━━━ EXTRACTO DEL DOCUMENTO

Comedores: el déficit de alimentos debilita la última resistencia de los barrios populares frente a la violencia
“Valeria…”, llama débilmente una voz desde uno de los pasillos de La Cava, en San Isidro. Sentada frente a una tabla sostenida por caballetes, donde acostumbraba a recibir chicos del barrio todos los días de la semana, Valeria Sánchez, de sutil audición, se levanta con lentitud, cruza un muy corto patio que separa a la casilla del laberinto que se abre a su puerta, y sale al encuentro del llamado.
“¿Hacen comida hoy?”, le pregunta del otro lado de la puerta de chapa una vecina. ”¿Y mañana?”, repregunta, esta madre y abuela de La Cava ante la negativa. “Tampoco”, responde Sánchez y vuelve a ingresar al comedor.
Hace 15 años que junto a Teresa y Andrea, militantes todas de la agrupación Libres del Sur, Sánchez sostiene uno de los pocos espacios que persiste en la lucha por brindar una asistencia en el barrio y que, cuando lo permite alguna vaquita o donación, todavía ofrece algún tipo de sostén alimentario en la semana.

━━━━━━
━━━ DATOS GUARDADOS

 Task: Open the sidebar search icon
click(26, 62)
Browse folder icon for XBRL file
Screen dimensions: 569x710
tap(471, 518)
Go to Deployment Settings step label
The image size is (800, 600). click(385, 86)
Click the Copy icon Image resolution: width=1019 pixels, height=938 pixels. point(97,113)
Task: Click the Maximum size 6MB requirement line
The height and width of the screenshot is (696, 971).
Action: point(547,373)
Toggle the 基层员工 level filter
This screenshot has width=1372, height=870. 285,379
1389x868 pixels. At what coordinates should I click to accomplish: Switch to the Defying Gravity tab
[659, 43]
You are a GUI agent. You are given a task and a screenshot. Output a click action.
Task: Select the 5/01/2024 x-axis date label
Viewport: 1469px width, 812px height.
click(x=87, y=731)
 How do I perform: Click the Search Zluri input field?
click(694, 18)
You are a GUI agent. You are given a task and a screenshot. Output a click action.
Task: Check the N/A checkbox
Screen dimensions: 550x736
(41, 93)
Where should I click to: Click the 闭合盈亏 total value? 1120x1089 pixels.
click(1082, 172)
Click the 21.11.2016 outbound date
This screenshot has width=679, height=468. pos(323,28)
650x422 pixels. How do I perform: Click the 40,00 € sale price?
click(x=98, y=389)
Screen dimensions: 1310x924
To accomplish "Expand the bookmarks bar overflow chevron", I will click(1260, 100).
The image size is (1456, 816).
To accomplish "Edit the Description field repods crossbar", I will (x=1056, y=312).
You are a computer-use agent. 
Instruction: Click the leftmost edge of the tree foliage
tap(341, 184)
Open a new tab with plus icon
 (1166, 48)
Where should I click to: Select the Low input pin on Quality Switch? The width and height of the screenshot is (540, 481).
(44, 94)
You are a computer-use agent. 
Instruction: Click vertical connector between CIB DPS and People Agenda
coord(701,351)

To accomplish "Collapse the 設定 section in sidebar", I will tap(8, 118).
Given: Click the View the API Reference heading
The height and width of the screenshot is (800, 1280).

━━━━━━

PROBLEMA BREVE A — Reproduce textualmente el fragmento del artículo sobre los comedores de La Cava que va desde "Hace 15 años" hasta "en la semana.", ambos incluidos.
PROBLEMA BREVE B — Retoma el artículo sobre los comedores de La Cava y continúalo a partir de su última oración.

RESPUESTA A —
Hace 15 años que junto a Teresa y Andrea, militantes todas de la agrupación Libres del Sur, Sánchez sostiene uno de los pocos espacios que persiste en la lucha por brindar una asistencia en el barrio y que, cuando lo permite alguna vaquita o donación, todavía ofrece algún tipo de sostén alimentario en la semana.

RESPUESTA B —
Hasta hace pocos meses solían preparar una merienda y dos comidas diarias con un menú a base de harinas, pero planificado. Hoy, sin embargo, ellas están muy cortas de mercadería y el comedor, muy sobrecargado de demanda. Abren apenas dos veces a la semana, en el mejor de los casos.
“Es el peor momento -describe Sánchez-. Antes de que pase esto funcionábamos de lunes a viernes”. La referencia -vacía-, alude a algo concreto: con “esto”, Sánchez se refiere a la interrupción del flujo de mercadería que desde la Nación baja hacia los comedores comunitarios; los nodos de una muy amplia red de contención que trasvasa lo alimentario.
Junto con las comidas –el principal incentivo para acudir al comedor–, Sánchez, Andrea y Teresa intercalaban un “taller” de apoyo escolar para los chicos que optaban por permanecer allí. Funcionaba también los días sábados. Frente a situaciones puntuales, como la última inundación que afectó al barrio en su conjunto, ofrecieron también un resguardo momentáneo.
Aparte de la inflación, que azota a los comedores sin distinción, en La Cava, según refieren, hay problemáticas de más hondo calado. “Este es un comedor-contención”, describe Sánchez, agrupando las palabras, ya sentada nuevamente en la mesa. “Acá afuera se ve mucha droga y violencia“, agrega.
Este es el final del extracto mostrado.